Swap "icon" for "button" in the items, from the line that contains "This screenshot has height=1046, width=1724." down through the line that contains "Action: [136, 118]", and reproduce only those lines with everything else unchanged.

> Stored data entries
========================================================================

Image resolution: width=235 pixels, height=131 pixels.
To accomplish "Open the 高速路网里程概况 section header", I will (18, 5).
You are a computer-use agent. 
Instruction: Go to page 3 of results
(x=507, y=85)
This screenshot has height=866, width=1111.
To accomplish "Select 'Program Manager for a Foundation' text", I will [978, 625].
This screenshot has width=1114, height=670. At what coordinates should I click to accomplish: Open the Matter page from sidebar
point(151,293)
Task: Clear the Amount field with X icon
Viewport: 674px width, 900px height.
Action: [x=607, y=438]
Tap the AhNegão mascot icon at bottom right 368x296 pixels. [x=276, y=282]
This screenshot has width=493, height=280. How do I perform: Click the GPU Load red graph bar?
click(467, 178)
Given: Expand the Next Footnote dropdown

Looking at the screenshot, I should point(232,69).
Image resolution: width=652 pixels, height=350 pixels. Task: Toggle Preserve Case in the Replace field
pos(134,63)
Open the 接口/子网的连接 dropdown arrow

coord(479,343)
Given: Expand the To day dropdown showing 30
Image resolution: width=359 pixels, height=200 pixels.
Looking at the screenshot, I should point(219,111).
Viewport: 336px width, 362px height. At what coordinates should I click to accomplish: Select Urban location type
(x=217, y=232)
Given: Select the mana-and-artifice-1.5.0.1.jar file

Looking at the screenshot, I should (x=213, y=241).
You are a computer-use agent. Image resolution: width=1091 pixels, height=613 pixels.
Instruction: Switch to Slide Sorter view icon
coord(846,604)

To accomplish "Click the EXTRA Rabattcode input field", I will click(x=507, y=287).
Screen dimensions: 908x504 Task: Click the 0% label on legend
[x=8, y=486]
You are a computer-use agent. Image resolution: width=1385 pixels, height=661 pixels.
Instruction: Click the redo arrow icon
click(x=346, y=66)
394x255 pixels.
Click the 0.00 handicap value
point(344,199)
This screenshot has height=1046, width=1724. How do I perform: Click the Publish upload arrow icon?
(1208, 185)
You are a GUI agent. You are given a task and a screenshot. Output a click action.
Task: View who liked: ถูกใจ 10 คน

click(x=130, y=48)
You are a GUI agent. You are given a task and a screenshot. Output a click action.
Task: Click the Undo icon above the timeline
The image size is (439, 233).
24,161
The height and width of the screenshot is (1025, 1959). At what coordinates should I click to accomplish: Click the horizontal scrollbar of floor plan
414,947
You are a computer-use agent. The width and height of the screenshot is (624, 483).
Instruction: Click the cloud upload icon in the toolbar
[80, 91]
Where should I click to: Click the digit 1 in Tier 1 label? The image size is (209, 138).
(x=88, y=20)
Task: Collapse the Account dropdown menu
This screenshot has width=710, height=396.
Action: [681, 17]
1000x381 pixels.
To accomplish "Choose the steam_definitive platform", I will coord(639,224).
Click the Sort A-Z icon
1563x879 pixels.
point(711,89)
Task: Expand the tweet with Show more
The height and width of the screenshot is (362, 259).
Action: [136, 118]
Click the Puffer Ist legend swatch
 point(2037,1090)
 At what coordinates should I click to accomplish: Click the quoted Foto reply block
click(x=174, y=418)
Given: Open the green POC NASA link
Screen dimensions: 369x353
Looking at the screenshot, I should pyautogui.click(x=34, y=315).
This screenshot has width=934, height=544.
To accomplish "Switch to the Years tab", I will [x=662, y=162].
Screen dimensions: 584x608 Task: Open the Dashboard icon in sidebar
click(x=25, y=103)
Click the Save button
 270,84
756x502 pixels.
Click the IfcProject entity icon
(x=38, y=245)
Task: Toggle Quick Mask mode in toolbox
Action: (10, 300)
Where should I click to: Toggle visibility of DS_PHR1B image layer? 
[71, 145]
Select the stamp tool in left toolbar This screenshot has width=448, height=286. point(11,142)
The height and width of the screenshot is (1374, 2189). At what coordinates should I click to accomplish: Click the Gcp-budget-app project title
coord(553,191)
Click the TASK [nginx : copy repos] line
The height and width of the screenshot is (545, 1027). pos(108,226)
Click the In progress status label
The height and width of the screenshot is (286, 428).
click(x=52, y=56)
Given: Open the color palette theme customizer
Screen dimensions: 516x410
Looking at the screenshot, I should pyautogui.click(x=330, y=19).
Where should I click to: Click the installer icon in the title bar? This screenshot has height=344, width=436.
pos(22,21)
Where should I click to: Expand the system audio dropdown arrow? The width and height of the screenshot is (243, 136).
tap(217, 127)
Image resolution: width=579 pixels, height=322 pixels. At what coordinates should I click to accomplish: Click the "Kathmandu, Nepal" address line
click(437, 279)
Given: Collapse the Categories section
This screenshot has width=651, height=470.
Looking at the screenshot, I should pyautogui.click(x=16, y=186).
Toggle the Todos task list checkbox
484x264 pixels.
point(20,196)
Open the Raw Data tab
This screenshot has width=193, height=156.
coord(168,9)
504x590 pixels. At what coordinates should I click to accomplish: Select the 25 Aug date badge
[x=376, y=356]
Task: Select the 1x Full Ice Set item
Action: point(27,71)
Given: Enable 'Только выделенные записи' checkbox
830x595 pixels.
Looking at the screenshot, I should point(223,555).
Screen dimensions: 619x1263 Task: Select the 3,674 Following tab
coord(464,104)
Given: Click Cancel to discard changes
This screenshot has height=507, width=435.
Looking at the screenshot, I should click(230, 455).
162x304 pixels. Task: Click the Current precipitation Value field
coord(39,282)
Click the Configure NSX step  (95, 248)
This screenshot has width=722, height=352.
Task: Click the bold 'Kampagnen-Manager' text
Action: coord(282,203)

========================================================================

> Output of the exercise
This screenshot has height=1046, width=1724. How do I perform: Click the Publish upload arrow button?
(1208, 185)
You are a GUI agent. You are given a task and a screenshot. Output a click action.
Task: View who liked: ถูกใจ 10 คน

click(x=130, y=48)
You are a GUI agent. You are given a task and a screenshot. Output a click action.
Task: Click the Undo button above the timeline
The image size is (439, 233).
24,161
The height and width of the screenshot is (1025, 1959). At what coordinates should I click to accomplish: Click the horizontal scrollbar of floor plan
414,947
You are a computer-use agent. The width and height of the screenshot is (624, 483).
Instruction: Click the cloud upload button in the toolbar
[80, 91]
Where should I click to: Click the digit 1 in Tier 1 label? The image size is (209, 138).
(x=88, y=20)
Task: Collapse the Account dropdown menu
This screenshot has width=710, height=396.
Action: [681, 17]
1000x381 pixels.
To accomplish "Choose the steam_definitive platform", I will coord(639,224).
Click the Sort A-Z button
1563x879 pixels.
point(711,89)
Task: Expand the tweet with Show more
The height and width of the screenshot is (362, 259).
Action: [136, 118]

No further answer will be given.